▸ **INPUT DATA**:

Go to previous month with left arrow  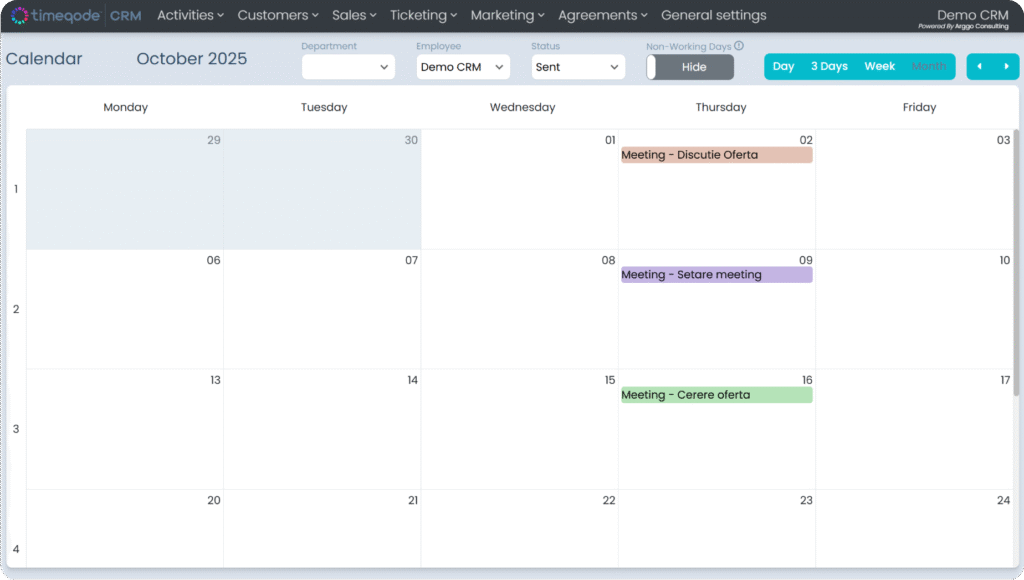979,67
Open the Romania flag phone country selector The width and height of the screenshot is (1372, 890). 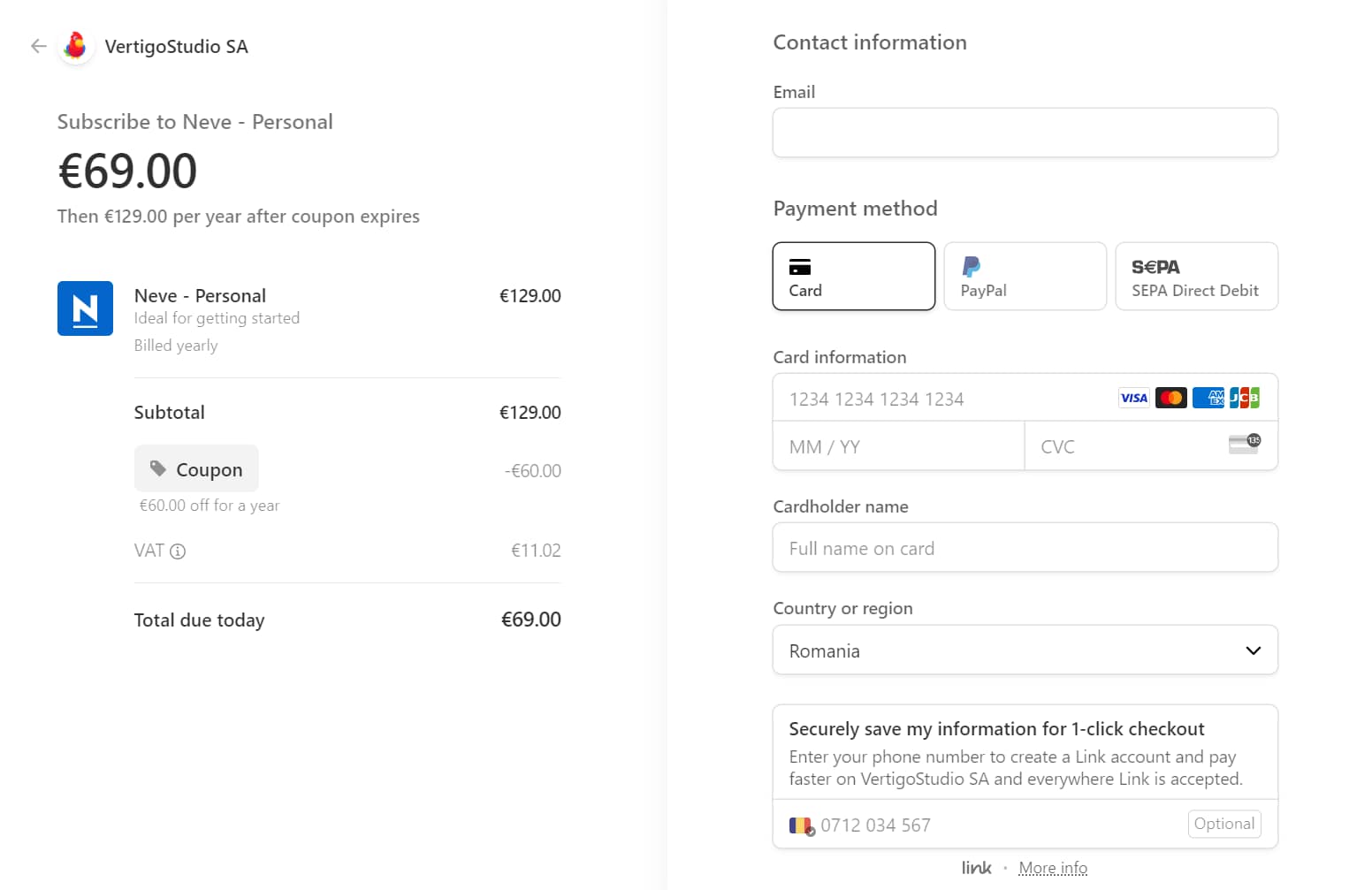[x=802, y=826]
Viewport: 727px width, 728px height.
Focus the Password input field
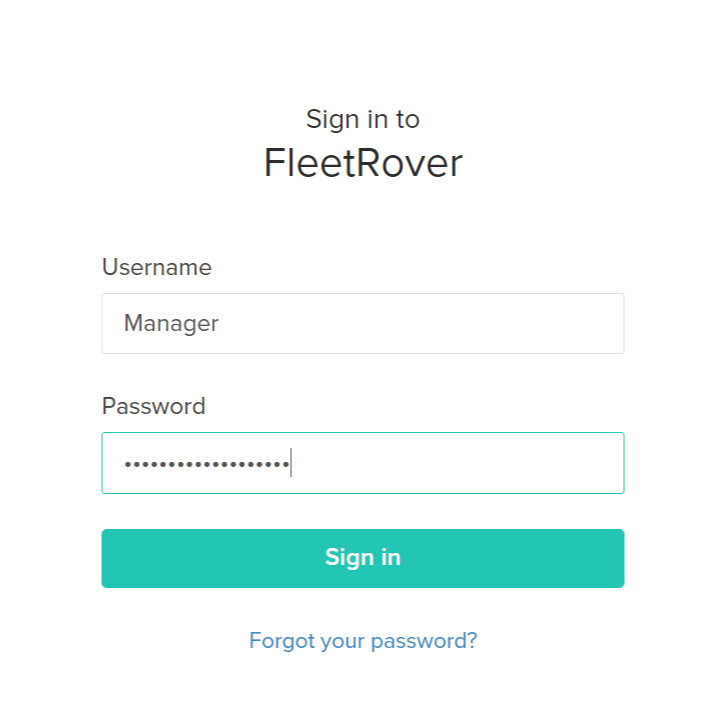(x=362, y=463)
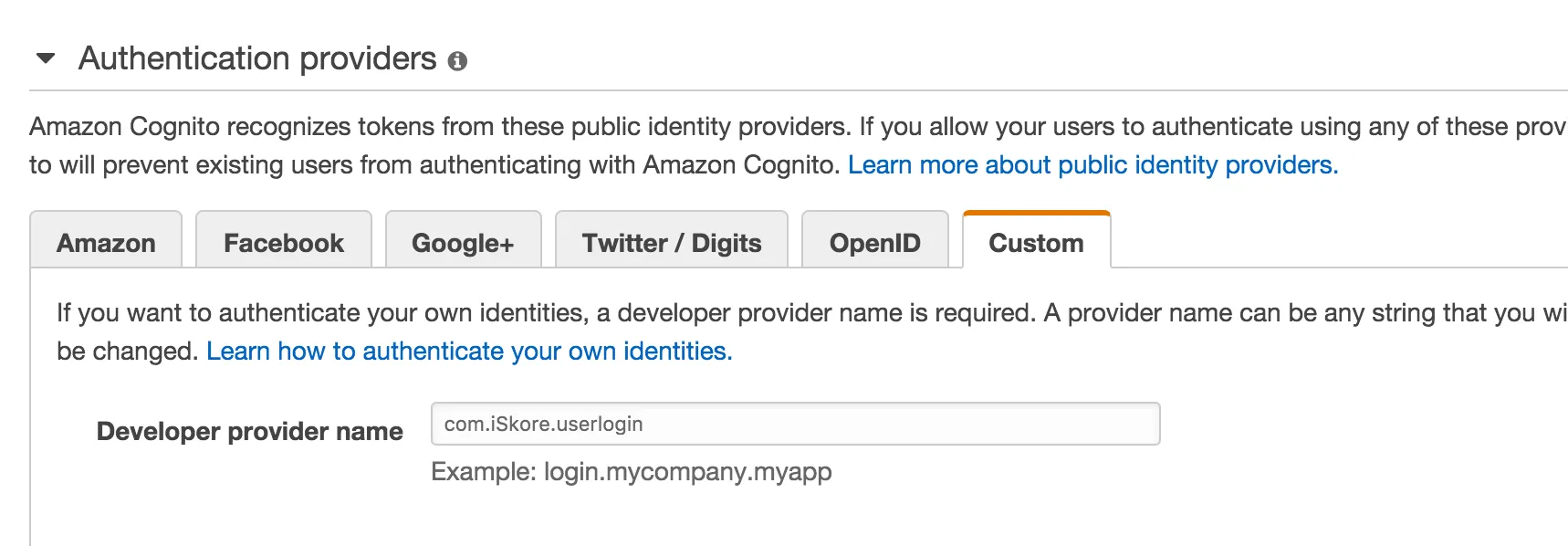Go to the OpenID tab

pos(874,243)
---
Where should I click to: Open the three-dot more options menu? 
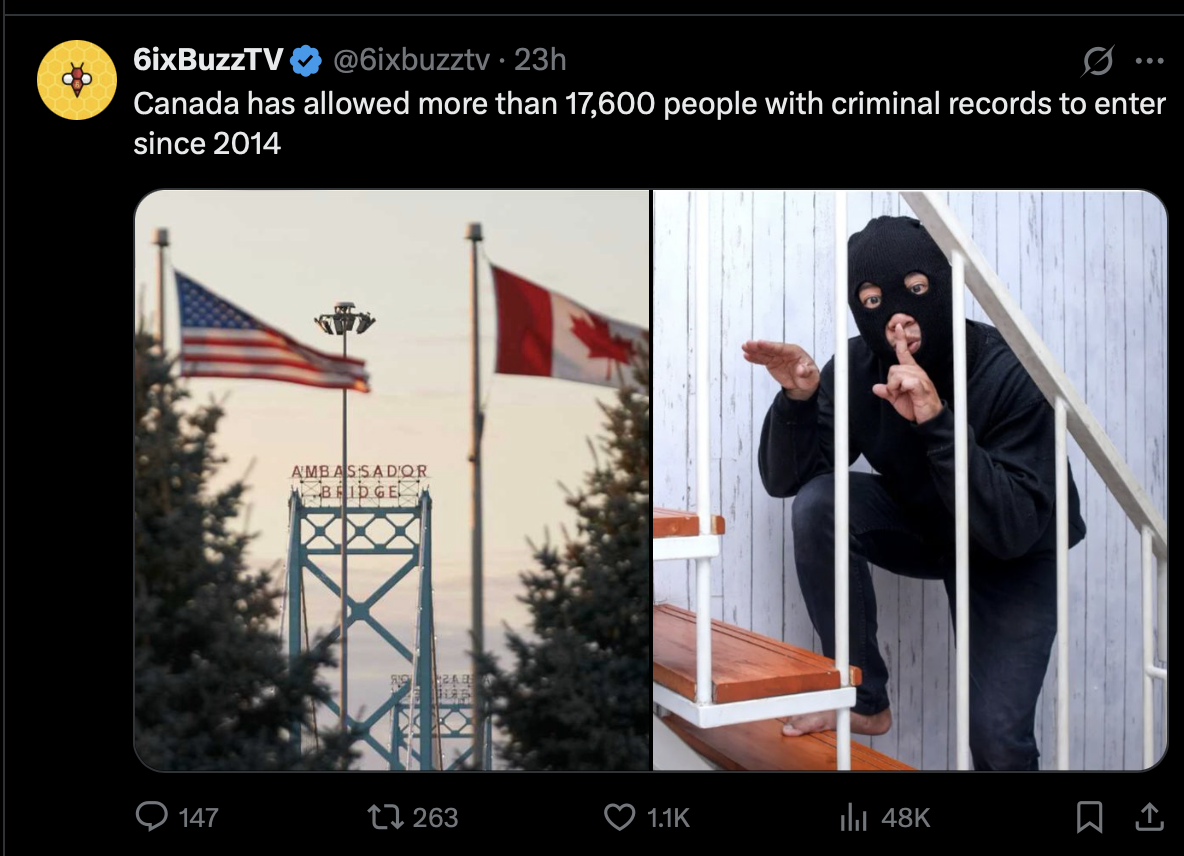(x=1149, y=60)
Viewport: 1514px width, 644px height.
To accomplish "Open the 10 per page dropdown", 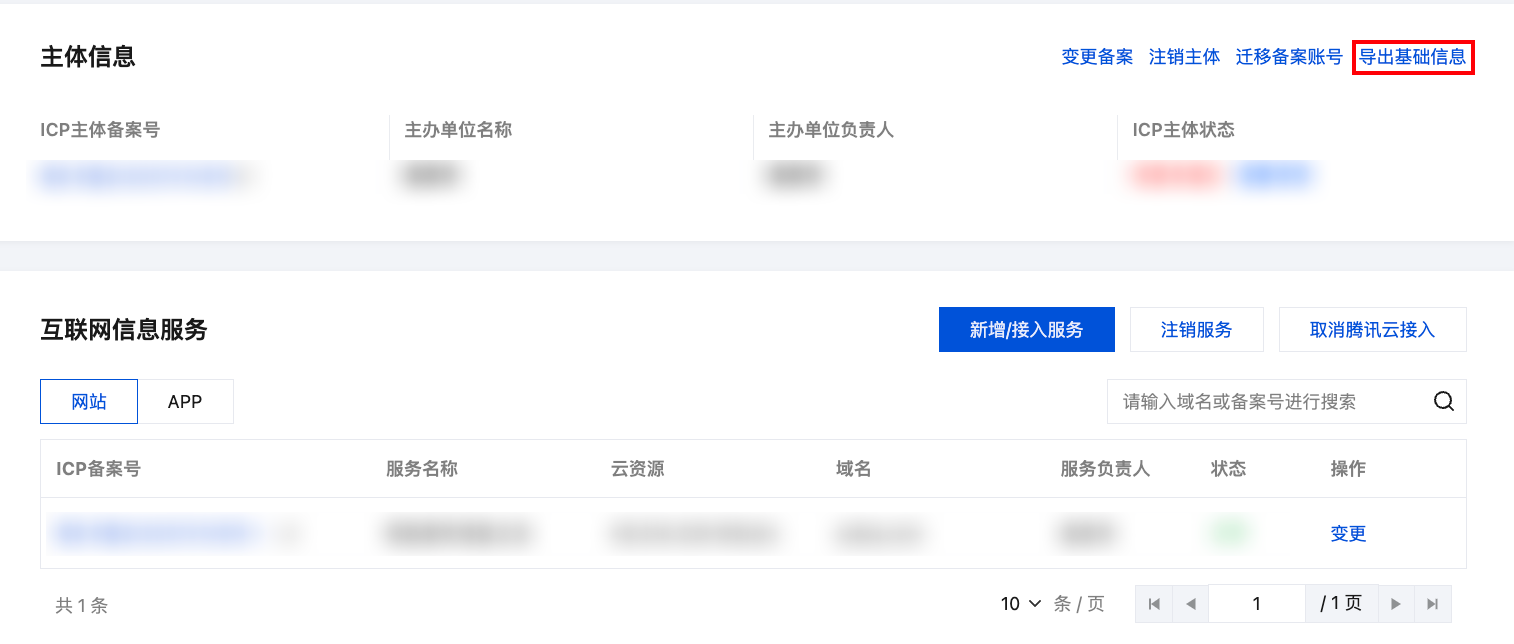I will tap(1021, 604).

▸ **WORK TO BE COMPLETED**: Find the word "Viewport" in the data and show each line that holds it.

▸ **EXERCISE OUTPUT**:
Viewport: 727px width, 728px height.
Viewport: 1514px width, 644px height.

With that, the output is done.